Even when there is no concurrency involved, there is always some tension when designing the physical aspect of a database, between trying to make both queries and updates (in the general sense of "changes to the data") as fast as possible. Indexing is an obvious case in point: people often index in anticipation of queries using the indexed columns as selection criteria. However, as seen in Chapter 3, the cost of maintaining indexes is extremely high and inserting into an index is often much more expensive than inserting into the underlying table alone.

Contention issues affect any data that has to be stored, especially in change-heavy transactional applications (I am using the generic term change to mean any insert, delete, and update operation). Various storage units and some very low layers of the operating system can take care of some contention issues. The files that contain the database data may be sliced, mirrored, and spread all over the place to ensure data integrity in case of hardware failure, as well as to limit contention.

Unfortunately, relying on the operating system alone to deal with contention is not enough. The base units of data that a DBMS handles (known as pages or blocks depending on the product) are usually, even at the lowest layers, atomic from a database perspective, especially as they are ultimately all scanned in memory. Even when everything is perfect for the systems engineer, there may be pure DBMS performance issues.

To get the best possible response time, we must try to keep the number of data pages that have to be accessed by the database engine as low as possible. We have two principal means of decreasing the number of pages that will have to be accessed in the course of a query:

Trying to ensure a high data density per page
Grouping together those pieces of data most likely to be required during one retrieval process

However, trying to squeeze the data into as few pages as possible may not be the optimum approach where the same page is being written by several concurrent processes and perhaps also being read at the same time. Where that single data page is the subject of multiple read or write attempts, conflict resolution takes on an altogether more complex and serious dimension.

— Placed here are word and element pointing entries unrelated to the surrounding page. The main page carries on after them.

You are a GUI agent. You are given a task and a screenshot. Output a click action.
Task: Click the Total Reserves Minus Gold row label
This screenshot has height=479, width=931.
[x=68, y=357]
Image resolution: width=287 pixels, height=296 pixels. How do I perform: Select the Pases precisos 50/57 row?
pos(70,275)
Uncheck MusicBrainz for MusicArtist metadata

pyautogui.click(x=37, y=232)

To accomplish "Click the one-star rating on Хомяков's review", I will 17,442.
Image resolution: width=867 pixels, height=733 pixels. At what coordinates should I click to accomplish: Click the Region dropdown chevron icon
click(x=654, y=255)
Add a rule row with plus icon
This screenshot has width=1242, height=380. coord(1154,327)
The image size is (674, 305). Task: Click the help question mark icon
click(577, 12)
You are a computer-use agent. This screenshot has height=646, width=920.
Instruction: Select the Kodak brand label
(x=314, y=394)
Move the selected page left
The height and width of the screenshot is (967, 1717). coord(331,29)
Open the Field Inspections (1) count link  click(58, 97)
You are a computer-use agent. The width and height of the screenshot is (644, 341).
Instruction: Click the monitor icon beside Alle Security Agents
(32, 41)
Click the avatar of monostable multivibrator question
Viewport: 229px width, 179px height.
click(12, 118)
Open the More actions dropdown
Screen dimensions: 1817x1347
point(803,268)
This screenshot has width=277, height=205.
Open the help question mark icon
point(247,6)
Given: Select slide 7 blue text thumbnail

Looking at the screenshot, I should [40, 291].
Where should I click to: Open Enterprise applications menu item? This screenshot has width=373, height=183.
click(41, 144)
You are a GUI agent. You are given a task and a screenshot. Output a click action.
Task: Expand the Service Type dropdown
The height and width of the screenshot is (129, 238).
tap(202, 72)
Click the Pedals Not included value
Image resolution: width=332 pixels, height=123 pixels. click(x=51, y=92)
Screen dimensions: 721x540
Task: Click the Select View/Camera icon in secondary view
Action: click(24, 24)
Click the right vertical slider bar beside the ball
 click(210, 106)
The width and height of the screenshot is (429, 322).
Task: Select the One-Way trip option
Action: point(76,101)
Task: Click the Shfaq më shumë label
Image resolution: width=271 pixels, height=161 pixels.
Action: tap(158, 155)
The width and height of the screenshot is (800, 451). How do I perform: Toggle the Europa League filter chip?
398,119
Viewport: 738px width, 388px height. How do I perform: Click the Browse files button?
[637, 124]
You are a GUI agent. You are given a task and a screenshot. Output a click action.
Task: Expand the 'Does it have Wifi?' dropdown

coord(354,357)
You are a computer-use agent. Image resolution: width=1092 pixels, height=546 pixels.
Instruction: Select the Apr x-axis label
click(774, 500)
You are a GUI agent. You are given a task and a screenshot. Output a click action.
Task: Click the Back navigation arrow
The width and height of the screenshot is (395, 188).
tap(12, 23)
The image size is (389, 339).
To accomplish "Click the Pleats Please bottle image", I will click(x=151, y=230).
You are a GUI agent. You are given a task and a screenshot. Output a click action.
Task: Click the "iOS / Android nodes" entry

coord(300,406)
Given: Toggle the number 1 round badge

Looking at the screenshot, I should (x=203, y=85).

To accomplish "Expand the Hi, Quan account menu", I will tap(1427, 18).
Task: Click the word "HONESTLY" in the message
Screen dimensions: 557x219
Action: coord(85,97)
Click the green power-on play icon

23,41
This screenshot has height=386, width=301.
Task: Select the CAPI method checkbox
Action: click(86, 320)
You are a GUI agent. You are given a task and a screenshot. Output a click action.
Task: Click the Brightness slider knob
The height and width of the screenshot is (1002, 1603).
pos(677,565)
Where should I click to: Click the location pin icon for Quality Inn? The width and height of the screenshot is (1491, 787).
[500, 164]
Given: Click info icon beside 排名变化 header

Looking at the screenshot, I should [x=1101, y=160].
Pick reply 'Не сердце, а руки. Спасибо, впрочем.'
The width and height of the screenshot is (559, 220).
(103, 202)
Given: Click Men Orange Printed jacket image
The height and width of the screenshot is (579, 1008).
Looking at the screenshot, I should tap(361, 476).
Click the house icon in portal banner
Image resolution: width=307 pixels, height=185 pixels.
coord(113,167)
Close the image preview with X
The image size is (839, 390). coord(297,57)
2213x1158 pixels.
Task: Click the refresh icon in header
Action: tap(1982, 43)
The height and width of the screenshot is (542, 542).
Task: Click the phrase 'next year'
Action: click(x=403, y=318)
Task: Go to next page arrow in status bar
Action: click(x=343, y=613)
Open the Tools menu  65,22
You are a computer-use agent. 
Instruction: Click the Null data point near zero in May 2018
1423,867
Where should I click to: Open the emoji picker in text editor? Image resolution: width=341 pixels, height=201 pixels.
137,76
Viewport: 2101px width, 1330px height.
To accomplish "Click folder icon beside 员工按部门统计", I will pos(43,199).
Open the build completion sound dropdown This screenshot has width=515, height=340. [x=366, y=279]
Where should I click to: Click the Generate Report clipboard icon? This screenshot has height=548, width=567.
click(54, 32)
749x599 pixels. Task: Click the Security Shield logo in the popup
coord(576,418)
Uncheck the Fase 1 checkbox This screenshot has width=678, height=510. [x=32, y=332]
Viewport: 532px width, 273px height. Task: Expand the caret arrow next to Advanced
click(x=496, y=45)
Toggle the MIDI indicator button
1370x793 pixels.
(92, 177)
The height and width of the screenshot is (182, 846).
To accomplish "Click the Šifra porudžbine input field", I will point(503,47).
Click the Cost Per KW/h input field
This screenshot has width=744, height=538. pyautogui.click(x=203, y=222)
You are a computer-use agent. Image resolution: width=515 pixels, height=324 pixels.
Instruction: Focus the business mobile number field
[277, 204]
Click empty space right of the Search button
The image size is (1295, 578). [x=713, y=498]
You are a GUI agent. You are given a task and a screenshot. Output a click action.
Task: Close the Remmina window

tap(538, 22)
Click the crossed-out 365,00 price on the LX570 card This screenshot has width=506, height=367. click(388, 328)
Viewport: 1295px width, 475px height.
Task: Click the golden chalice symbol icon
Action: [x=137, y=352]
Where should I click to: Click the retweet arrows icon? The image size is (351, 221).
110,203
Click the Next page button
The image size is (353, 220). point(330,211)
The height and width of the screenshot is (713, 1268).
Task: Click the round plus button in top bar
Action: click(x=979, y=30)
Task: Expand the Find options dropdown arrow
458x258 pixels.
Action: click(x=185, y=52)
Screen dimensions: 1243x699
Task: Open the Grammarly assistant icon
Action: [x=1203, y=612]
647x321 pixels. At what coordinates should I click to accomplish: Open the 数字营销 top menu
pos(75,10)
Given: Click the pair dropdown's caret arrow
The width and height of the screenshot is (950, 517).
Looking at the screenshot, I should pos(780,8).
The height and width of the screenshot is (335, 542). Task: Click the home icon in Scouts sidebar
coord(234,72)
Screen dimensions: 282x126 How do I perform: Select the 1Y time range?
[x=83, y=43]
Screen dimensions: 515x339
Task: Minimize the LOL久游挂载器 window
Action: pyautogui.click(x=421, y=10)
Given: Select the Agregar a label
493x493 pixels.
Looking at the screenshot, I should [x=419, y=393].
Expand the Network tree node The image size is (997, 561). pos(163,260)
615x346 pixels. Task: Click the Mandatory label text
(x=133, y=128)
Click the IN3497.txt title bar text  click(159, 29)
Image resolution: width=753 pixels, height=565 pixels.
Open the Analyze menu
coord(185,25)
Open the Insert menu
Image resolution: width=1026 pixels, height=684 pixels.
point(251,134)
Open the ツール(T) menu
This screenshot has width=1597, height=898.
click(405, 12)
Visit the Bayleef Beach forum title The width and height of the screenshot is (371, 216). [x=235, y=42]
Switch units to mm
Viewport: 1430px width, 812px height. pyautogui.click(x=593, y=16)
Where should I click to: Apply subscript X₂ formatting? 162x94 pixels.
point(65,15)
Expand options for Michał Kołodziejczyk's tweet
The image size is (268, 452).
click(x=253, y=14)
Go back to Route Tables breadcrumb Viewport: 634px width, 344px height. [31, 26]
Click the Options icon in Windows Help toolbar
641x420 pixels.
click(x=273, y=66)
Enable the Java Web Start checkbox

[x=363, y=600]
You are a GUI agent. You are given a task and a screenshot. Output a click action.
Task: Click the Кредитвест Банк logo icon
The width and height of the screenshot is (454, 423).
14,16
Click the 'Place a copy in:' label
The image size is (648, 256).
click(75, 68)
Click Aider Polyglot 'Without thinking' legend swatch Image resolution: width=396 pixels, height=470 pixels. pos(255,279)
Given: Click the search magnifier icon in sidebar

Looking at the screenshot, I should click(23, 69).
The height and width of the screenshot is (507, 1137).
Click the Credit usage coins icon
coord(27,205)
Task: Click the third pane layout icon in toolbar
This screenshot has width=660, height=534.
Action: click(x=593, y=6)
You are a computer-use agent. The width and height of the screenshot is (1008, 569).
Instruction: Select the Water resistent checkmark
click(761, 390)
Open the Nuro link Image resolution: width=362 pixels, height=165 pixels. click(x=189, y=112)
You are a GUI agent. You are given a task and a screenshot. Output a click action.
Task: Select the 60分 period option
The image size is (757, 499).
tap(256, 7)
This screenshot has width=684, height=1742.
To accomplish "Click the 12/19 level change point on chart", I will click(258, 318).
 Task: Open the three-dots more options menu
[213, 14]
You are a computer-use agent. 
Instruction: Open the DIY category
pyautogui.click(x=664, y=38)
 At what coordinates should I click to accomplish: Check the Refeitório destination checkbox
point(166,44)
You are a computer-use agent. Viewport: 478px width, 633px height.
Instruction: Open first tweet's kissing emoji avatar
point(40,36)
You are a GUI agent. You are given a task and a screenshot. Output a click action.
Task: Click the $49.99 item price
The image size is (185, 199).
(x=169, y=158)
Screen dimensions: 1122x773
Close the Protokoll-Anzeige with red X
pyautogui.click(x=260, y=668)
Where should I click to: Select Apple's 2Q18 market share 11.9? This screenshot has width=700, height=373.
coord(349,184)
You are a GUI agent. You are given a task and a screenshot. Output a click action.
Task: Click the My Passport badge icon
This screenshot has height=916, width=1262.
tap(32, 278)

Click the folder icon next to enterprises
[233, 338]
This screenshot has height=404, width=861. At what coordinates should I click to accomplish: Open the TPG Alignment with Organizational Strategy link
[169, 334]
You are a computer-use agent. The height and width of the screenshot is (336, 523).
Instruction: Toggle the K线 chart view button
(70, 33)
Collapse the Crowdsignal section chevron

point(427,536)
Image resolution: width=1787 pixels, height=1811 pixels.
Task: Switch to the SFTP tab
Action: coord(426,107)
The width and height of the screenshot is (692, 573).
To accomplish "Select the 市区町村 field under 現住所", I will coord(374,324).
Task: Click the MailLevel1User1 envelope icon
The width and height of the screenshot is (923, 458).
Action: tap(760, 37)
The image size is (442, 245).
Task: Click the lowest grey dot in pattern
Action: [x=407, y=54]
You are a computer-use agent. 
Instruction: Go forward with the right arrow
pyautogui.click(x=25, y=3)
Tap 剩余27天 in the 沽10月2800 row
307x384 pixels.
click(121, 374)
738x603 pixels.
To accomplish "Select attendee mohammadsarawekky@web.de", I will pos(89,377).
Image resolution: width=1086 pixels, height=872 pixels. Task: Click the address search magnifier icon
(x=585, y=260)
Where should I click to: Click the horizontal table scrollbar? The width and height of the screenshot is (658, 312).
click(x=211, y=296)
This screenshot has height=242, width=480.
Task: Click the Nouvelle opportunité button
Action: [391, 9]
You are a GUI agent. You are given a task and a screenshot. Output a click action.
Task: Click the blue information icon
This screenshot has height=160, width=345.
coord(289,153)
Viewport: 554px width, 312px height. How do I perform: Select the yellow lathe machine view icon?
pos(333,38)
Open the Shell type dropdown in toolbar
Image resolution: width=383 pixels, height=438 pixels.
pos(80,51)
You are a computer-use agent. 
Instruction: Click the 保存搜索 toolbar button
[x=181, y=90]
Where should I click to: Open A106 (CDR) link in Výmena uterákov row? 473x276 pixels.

Many believe that the structure of a database is the exclusive responsibility of the database administrator. In reality, it is predominantly but not exclusively the responsibility of that very important person. The way in which you physically structure your data is extremely dependent on the nature of the data and its intended use. For example, partitioning can be a valuable aid in optimizing a physical design, but it should never be applied in a haphazard way. Because there is such an intimate relationship between process requirements and physical design , we often encounter profound conflicts between alternative designs for the same data when that data is shared between two or more business processes. This is just like the dilemma faced by the general on the battlefield, where the benefits of using alternative parts of his forces (infantry, cavalry, or artillery) have to be balanced against the suitability of the terrain across which he has to deploy them. The physical design of tables and indexes is one of those areas where database administrators and developers must work together, trying to match the available DBMS features in the best possible way against business requirements.

The sections to follow introduce some different strategies and show their impact on queries and updates from a single-process perspective, which, in practice, is usually the batch program perspective.

Reads and writes don't live in harmony: readers want data clustered; and concurrent writers want data scattered.